Meeting Your Deductible
Meeting your deductible means you have reached your annual deductible. This is the amount you pay each year before the plan pays benefits. It applies to hospital charges and other services that require co-insurance. It does not apply to services with a co-pay such as a visit to your primary care physician or to prescription drugs.
Network
A network is a group of doctors, hospitals and other health care providers contracted with a health insurance plan to provide services to plan participants at pre-negotiated (and usually discounted) fees.
Non-Preferred Brand Drug (Tier Three)
A non-preferred brand drug (also called tier three) belongs to the most expensive group of drugs. You will pay the most if your prescription is filled with a non-preferred brand.
Out-of-Network Care
Out-of-network care refers to health care services from a provider who is not contracted with your insurance carrier. Costs for out-of-network care are usually more than for in-network care. The benefits paid are usually based on the maximum allowed by the plan. When out-of-network charges are higher than the maximum allowed, the member pays the difference.
Out-of-Pocket Maximum
An out-of-pocket maximum is the most you will pay for your deductible and co-insurance each year. The out-of-pocket maximum does not include premiums or co-pays. Once you reach your out-of-pocket maximum, the plan pays 100 percent of covered medical expenses that require coinsurance for the rest of the year.

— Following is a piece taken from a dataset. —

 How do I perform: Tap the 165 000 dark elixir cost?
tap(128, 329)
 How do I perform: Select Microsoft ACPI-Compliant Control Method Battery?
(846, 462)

Preferred Brand Drug (Tier Two)
A preferred brand drug (also called tier two) belongs to a group of drugs that cost more than generics but less than non-preferred brands.
Preferred Provider Organization (PPO)
A PPO gives plan participants direct access to a network of doctors and facilities that charge pre-negotiated (and typically discounted) fees for the services they provide to members. Plan participants may self-refer to any physician or specialist in the network. The benefit level covered through the plan typically depends on whether the member visits an in-network or out-of-network provider when seeking care.
Prescription Drug Co-pay
Typically, members are required to pay a prescription drug co-pay when filling a prescription. This is the fixed dollar amount you pay, such as $25 per prescription. The co-pay is lowest for a generic, higher for a preferred brand and highest for a non-preferred brand.
Preventive Care
Preventive care refers to services or tests that help identify health risks. For example, preventive care includes mammograms, annual wellness exam/physical and immunizations as well as regular blood pressure checks. In many cases, preventive care helps a patient avoid a serious or even life-threatening disease.
Primary Care Physician
Primary Care Physician (also known as PCP) refers to your regular medical doctor. This is the physician you see most often. A PCP can be a general practitioner, a doctor who practices family medicine, internal medicine, OB/GYN or pediatrics or a nurse practitioner or physician’s assistant.
Self-Insured Plan
Under a self-insured plan, a group sponsor (like the State) or employer, rather than an insurance company, is financially responsible for paying the plan’s expenses, including claims and plan administration costs. The state’s health insurance plans are self-insured.